Taki sam wynik padł w rewanżu, przez co doszło do dogrywki. W niej bohaterem został napastnik Królewskich, który zdobył decydującą bramkę w tej rywalizacji.

Los sprawił, że w sezonie 2022/2023 Real ponownie trafił na Chelsea w ćwierćfinale. Jednak tym razem do pierwszego spotkania tych drużyn doszło na Santiago Bernabeu.

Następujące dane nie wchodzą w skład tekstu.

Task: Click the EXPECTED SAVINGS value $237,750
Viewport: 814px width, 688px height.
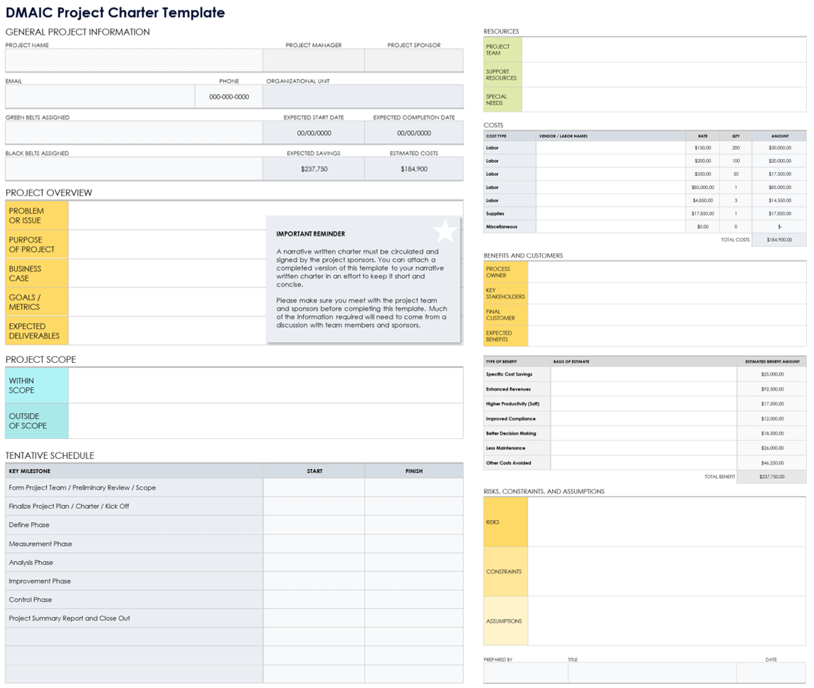Action: 313,168
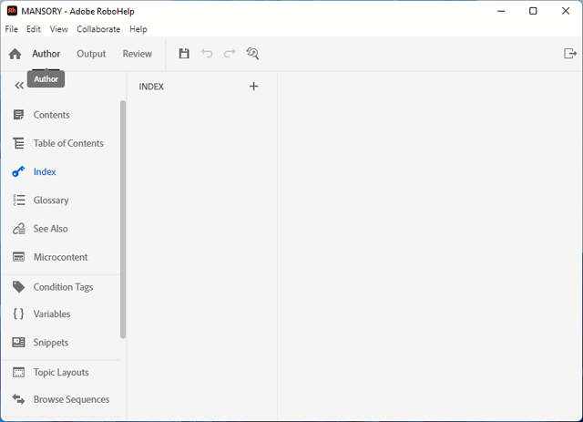Switch to the Output tab
The image size is (583, 422).
click(x=91, y=54)
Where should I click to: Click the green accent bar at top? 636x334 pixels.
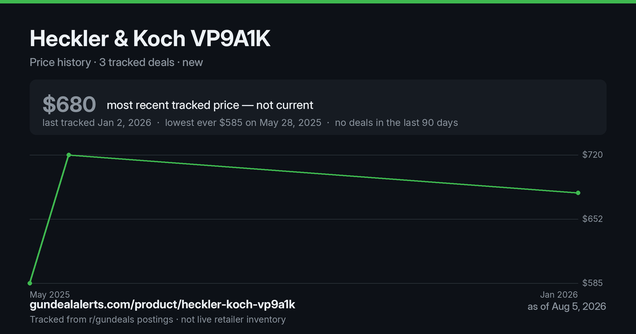[318, 2]
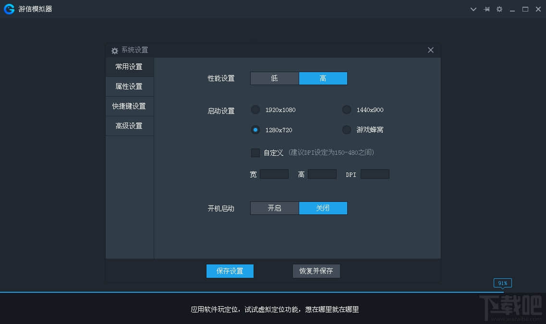Turn on 开机启动 with the 开启 button
Image resolution: width=546 pixels, height=324 pixels.
pos(274,208)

Już w 21. minucie padła pierwsza bramka w tej rywalizacji. Zdobył ją nie kto inny jak Benzema. Po wrzutce Daniego Carvajala do piłki dopadł Vinicius Junior, który wygrał walkę z obrońcą i zdołał oddać strzał. Co prawda obronił go Kepa Arrizabalaga, ale futbolówka po jego interwencji spadła prosto pod nogi Francuza. Nie było możliwości, by ten się pomylił.

Zobacz bramkę Benzemy:

Sytuacja Chelsea skomplikowała się w 59. minucie, kiedy to czerwoną kartkę otrzymał Ben Chilwell. Real wykorzystał grę w przewadze i kwadrans później podwyższył prowadzenie. Będący w polu karnym Vinicius Junior wypatrzył kompletnie niekrytego przed polem karnym Marco Asensio. Rezerwowy oddał strzał z pierwszej piłki, którego nie zatrzymał bramkarz gości. Hiszpan tym samym zanotował znakomite wejście, bo na boisku zameldował się trzy minuty wcześniej.

Zobacz bramkę Asensio:

Przeczytaj także:
Trener Brighton zabrał głos ws. Modera. Nie ma dobrych wieści
Ależ osiągnięcie Erlinga Haalanda! Rekord Leo Messiego i Adriano wyrównany

ZOBACZ WIDEO: #dziejesiewsporcie: Klich w nowej roli. Zobacz, jak sobie poradził

Komentarze (0)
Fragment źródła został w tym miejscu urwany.